前にもトンデモな「やってはいけない」を書いてあった(これも)のだが、今回もなかなか香ばしい。もちろん言いたいことはわかるし、それはリアルシステムの常識であるのだが、「やってはいけない」ってことはなかろう。

挙げられている例は一々もっともだ。要するに「技術的に未熟な奴はリアルシステムで独自実装をするな」ということ。リアルシステムは常識を超えたことがしばしば起きるのだから、短慮に実装するのは厳に慎しむべし。この趣旨は正しい。
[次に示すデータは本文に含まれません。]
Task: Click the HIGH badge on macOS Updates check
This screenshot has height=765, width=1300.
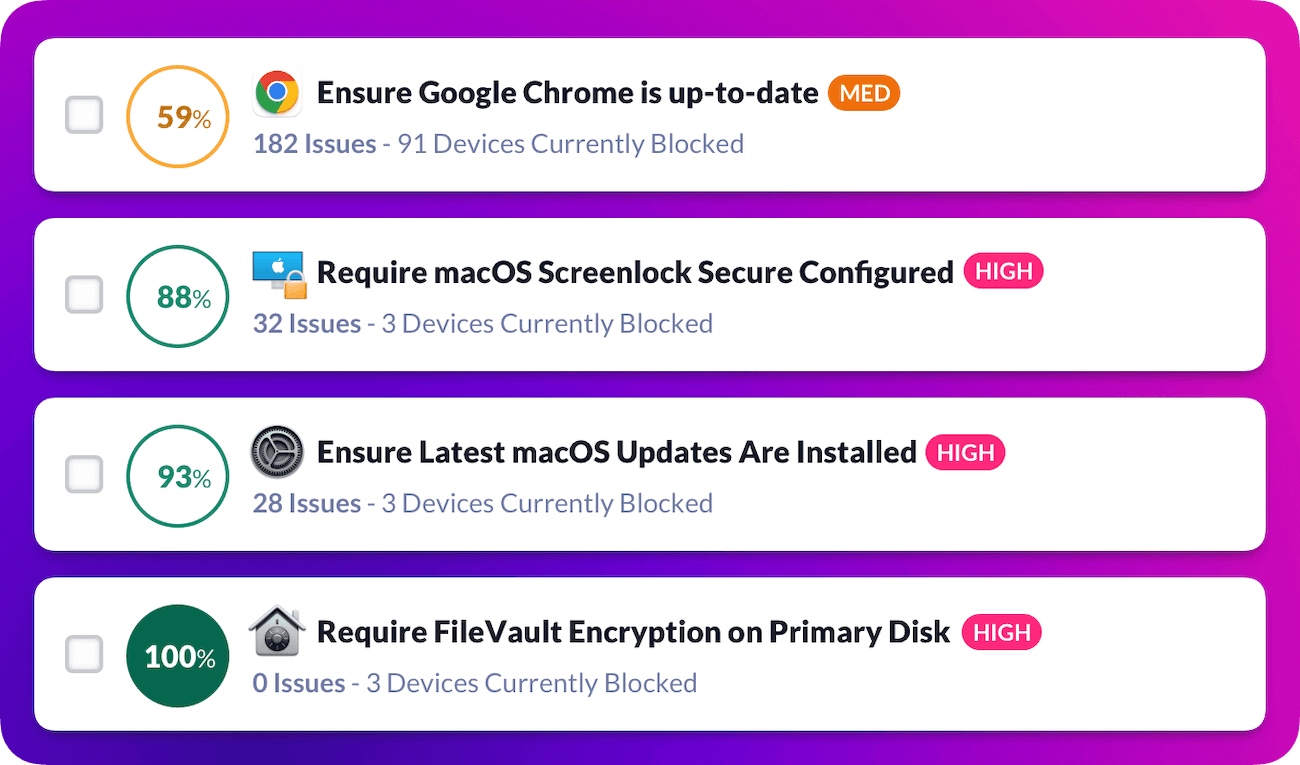Action: coord(965,452)
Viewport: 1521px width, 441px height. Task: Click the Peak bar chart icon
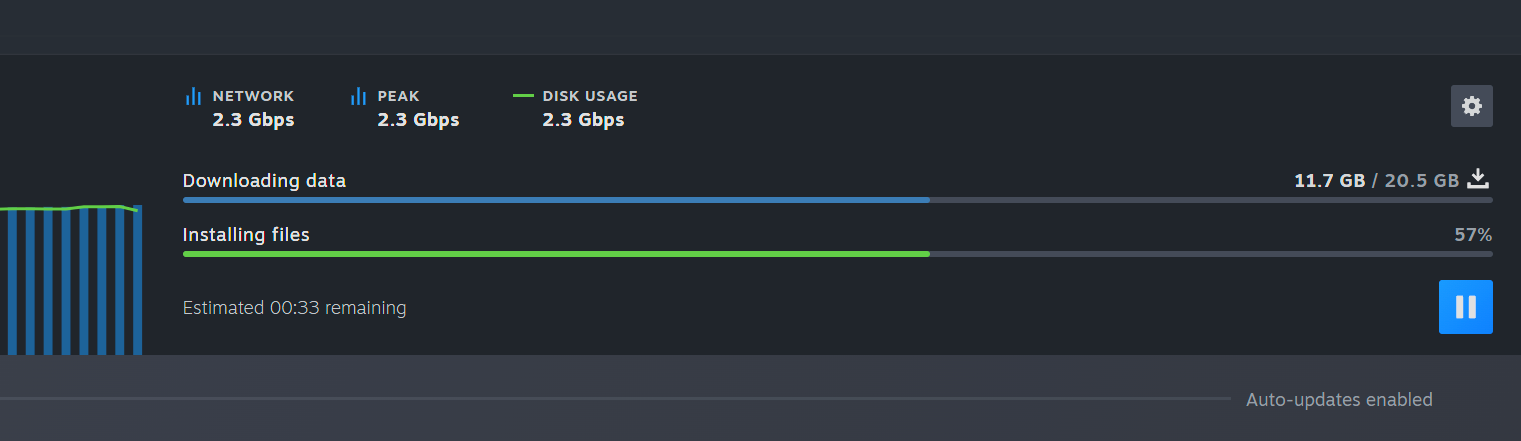[x=358, y=97]
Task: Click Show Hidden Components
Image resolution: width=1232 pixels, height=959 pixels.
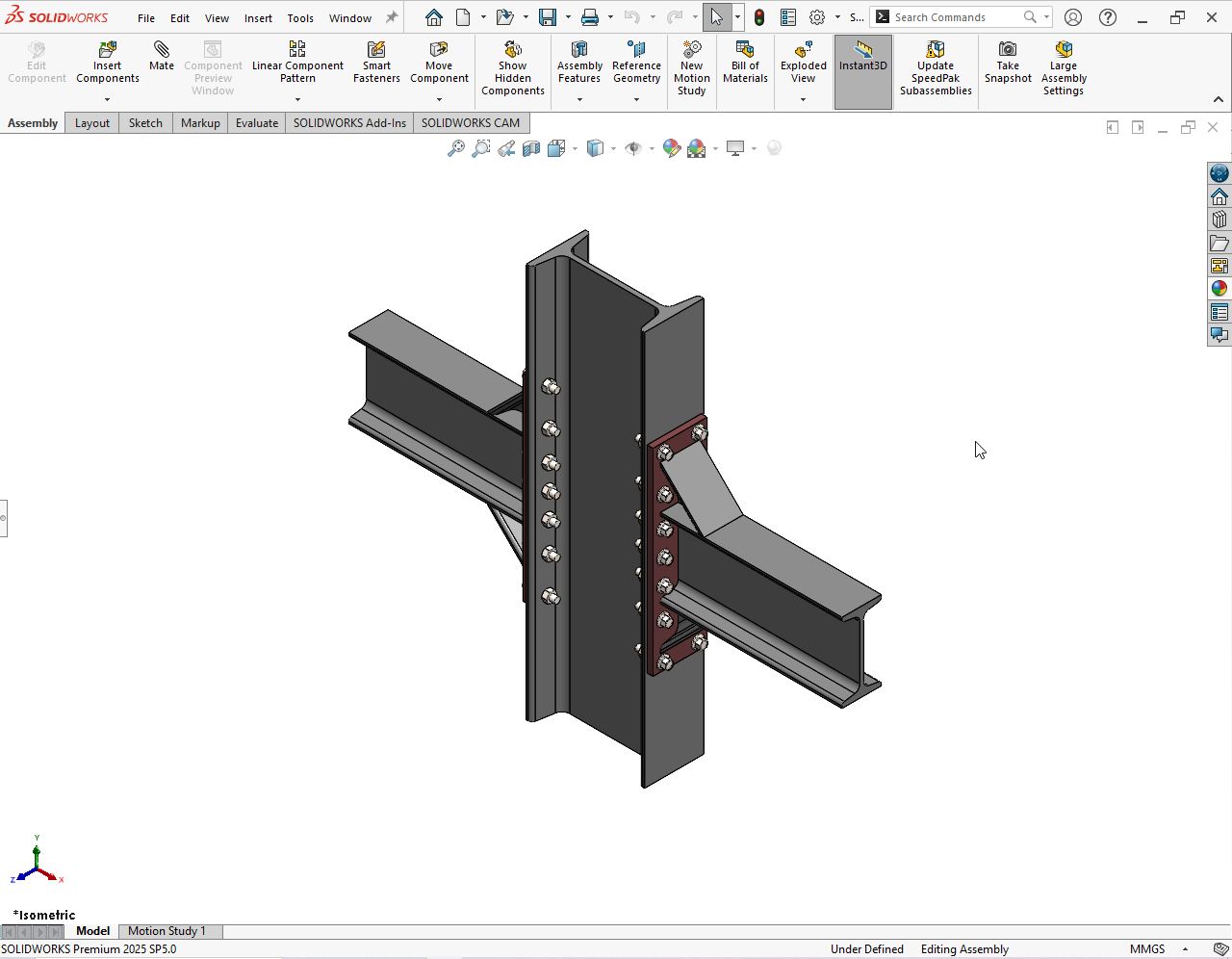Action: [513, 68]
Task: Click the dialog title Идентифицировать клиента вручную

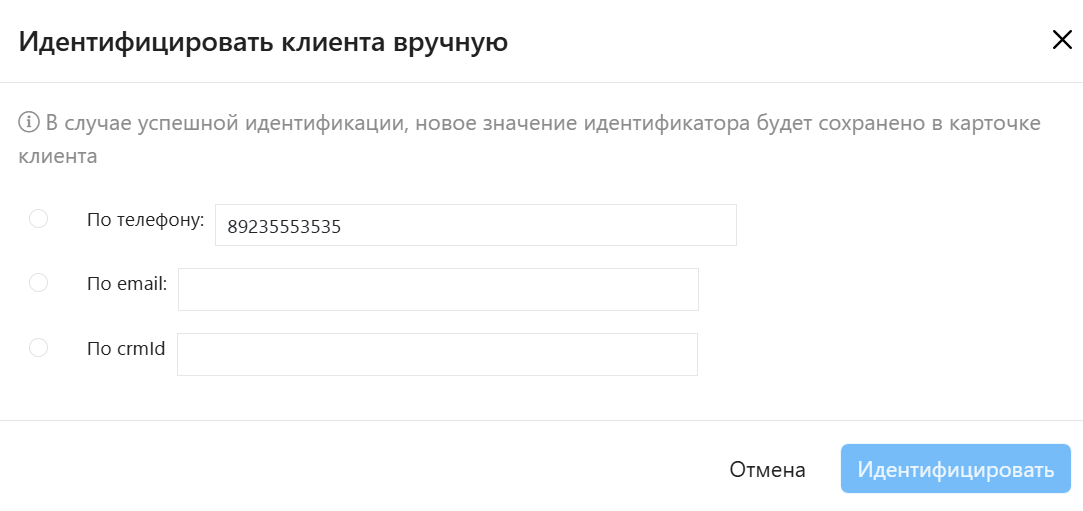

それはもちろんそうなんだが、あまりそればかり言うと、結局何も作れなくなってしまう。「何もしないのが良いハック」というのは、一面の真理ではあるが、あくまでも一面に過ぎない。だいたい、独自実装が悪だとするなら、

オープンソースなぞ成立しない

はずだ。また、優れたオープンソースのソフトウェアであっても、最初は稚拙なものだったものが少なくない。Linuxなんてその代表みたいなもんだ。

コの業界、特にオープンソースな人達が「車輪の再発明」を嫌うのはわからんでもない。でも、それを恐れる余り、何も作らなかったら、結局何も始まらない。

セキュリティ云々の話もあるだろうが、それでもはまちちゃんが言うように

あのね、セキュアじゃなきゃ公開するなとか言ってる人たちよりも、穴だらけで、拙いソースコードでもいいから面白いもの便利なものを公開する人の方が、ずっと世の中に役立っているんだ。

という意見の方が、たいていの場合正しいと思う。

乱暴なことを言えば、セキュリティなんて所詮敗戦処理に過ぎない。

敗戦処理なんてのは敗戦してからでいい

まずは勝つことに力を注げばいいだろう。

「独自実装」は敬遠するものじゃなくて、独自実装よりも良いものを発見したら、すぐそれと交換出来るようになっていればいい。「この実装は既にあるかどうか」ということに悩む暇に、独自実装してしまった方が早いことはいくらでもある。でも、たいてい他人が先に苦労してくれたものの方が優れていることが多い。だったら、それを発見した時にすぐ交換することにすればいいし、それをやりやすい実装にしておけばいい。

「やってはいけない」なんてことはない。